第3章 薬害エイズ ― 命より利益を優先した国と企業
1. 導入
1980年代、日本の医療現場で広く使われていたのは、血友病患者の出血を止めるための 非加熱血液製剤 でした。
しかしそこにはエイズウイルス(HIV)が混入しており、患者に新たな病をもたらしました。
「命を救うはずの薬」が、逆に死に至る感染症を引き起こす――薬害の歴史の中でも、最も深刻な悲劇のひとつです。
2. 時系列と対応の遅れ
1982年(米国) 血液製剤を通じたエイズ感染の可能性が報告される。
1983年(米国・フランス) HIVが血友病患者から検出され、加熱処理で無害化できることが確認される。
1985年(米国) 米国で加熱処理製剤が導入され、非加熱製剤は使用中止。
1985年(日本) 日本も加熱製剤を承認するが、企業の在庫処分を優先し、非加熱製剤の回収・使用停止が徹底されず、流通が続く。
1987年以降 血友病患者を中心にHIV感染が多数判明。
厚労省もこう記録しています。 「米国において加熱製剤が導入されていたにもかかわらず、日本では非加熱製剤が長期間使用され、多くの患者がHIVに感染した」(厚生労働省『薬害の歴史』)
海外に比べて数年遅れた対応 が、致命的な被害を生みました。
3. 被害の実態
感染者:約2,000人(血友病患者を中心に)
多くが若年層。病気の治療が「死の病」を伴うことになった。 家族は「感染を隠す」生活を強いられ、差別と偏見に苦しんだ。

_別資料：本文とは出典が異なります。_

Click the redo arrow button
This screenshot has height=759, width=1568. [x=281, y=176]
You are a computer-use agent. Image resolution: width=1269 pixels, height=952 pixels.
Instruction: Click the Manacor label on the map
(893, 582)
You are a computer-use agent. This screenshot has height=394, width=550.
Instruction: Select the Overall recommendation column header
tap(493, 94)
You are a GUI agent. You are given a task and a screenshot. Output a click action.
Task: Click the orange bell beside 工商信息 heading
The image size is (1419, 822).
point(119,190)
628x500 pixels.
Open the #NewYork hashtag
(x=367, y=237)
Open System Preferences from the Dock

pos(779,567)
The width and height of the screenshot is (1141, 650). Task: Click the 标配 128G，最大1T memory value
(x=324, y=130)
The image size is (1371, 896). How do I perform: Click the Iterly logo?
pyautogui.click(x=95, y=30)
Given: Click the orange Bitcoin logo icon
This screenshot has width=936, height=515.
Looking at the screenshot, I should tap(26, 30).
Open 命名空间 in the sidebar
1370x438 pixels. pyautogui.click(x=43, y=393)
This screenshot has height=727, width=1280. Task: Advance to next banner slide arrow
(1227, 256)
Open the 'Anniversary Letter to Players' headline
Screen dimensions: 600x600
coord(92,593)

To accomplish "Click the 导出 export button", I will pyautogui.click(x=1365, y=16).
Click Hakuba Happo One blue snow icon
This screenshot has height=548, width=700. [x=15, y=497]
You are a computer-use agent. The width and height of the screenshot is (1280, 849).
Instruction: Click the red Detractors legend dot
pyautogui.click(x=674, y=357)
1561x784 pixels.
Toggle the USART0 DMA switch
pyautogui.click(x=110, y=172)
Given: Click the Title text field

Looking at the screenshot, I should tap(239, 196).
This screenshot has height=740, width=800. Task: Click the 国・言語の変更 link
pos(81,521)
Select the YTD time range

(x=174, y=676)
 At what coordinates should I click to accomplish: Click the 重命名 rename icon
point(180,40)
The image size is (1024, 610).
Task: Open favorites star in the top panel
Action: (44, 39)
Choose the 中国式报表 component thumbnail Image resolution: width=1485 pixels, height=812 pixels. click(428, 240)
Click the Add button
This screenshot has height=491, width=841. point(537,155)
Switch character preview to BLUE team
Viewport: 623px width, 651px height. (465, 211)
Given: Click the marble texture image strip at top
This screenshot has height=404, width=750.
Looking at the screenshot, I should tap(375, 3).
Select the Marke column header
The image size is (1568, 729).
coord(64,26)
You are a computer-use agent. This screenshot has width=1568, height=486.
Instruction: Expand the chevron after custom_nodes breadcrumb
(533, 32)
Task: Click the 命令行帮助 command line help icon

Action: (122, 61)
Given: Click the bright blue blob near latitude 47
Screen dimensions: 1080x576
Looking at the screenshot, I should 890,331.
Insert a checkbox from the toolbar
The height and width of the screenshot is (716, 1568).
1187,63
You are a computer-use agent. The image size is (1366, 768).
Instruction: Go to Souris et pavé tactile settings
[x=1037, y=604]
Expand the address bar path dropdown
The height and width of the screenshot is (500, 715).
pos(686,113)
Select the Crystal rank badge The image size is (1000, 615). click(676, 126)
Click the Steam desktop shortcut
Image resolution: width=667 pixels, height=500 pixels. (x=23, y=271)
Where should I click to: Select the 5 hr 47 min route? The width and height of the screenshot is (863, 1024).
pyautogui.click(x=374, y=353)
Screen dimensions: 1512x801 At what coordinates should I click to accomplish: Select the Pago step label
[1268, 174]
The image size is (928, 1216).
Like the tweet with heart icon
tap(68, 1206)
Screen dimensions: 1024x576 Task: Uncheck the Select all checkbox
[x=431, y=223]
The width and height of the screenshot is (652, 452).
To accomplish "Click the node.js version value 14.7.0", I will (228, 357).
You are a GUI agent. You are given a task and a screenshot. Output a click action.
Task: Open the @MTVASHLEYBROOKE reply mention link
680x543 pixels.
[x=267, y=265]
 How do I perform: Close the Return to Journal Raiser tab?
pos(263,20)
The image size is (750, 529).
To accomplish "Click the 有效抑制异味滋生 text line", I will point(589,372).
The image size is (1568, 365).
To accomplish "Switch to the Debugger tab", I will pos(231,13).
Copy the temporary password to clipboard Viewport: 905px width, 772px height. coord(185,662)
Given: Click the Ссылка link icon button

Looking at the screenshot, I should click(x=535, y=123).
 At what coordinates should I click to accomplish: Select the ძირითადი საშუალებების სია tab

被害者の声: 「輸血で治療を受ければ治ると思った。それが死刑宣告になるなんて、誰が信じられるだろう」(薬害エイズ被害者の証言集より) 「息子に薬を注射したのは私の手。母親としての罪悪感に押し潰されそうだった」(被害者家族の手記より)
4. なぜ使用が続いたのか
企業の利害: 非加熱製剤の在庫処分を優先し、切り替えを遅らせた。
行政の姿勢: 「因果関係は明確でない」として即時禁止に踏み切らず。
専門家の責任: 一部の御用学者が「非加熱でも安全」と発言し、現場の判断を鈍らせた。
サリドマイド、スモンと同じく、「安全神話」と「利害優先」が対応を遅らせた のです。
5. 裁判と責任追及
被害者は全国で訴訟を起こし、国と製薬企業の責任を追及しました。
1996年(大阪地裁) 厚生省元課長・安部英に業務上過失致死罪で有罪判決。薬害で行政官が刑事責任を問われた史上初の、そして唯一の事例。
しかし厚労省の幹部や製薬企業経営陣の多くは処罰を免れ、責任は限定的にとどまりました。
厚労省は次のように記しています。 「薬害エイズ事件を契機に、医薬品行政の透明性向上や安全対策の強化が進められた」(厚生労働省『薬害の歴史』)
被害者の声: 「誰も責任を取らないまま、ただ謝罪と補償で終わらせられるのか。私たちの命は、そんなに軽いのか」(薬害エイズ原告団声明より)
6. 対応の遅れと責任不在の構造
対応の遅れ: 海外の警告を無視し、非加熱製剤を使い続けた。
責任不在: 一部の担当者が刑事責任を問われたが、組織全体の責任は曖昧なまま。
補償で幕引き: 謝罪と和解はあったが、構造的な問題は解決されなかった。
「誰も本当の意味で責任を取らない」構造が、薬害を再生産する土壌となった のです。
7. 共通の根本原因 ― 現代への問いかけ
薬害エイズ事件は、サリドマイド・スモンと同じ構造を示しました。
安全より利害を優先
海外の警告を無視した対応の遅れ
担当者個人が罰せられない制度
薬害エイズは「過去の事件」ではなく、制度の欠陥を今に伝える教訓です。 そして、現代の新型コロナワクチンをめぐる特例承認と副作用問題にも、この構造は繰り返されています。
「安全よりスピード」「因果関係は不明」「誰も罰せられない」――。 薬害は形を変えて、今も私たちの目の前に存在しているのです。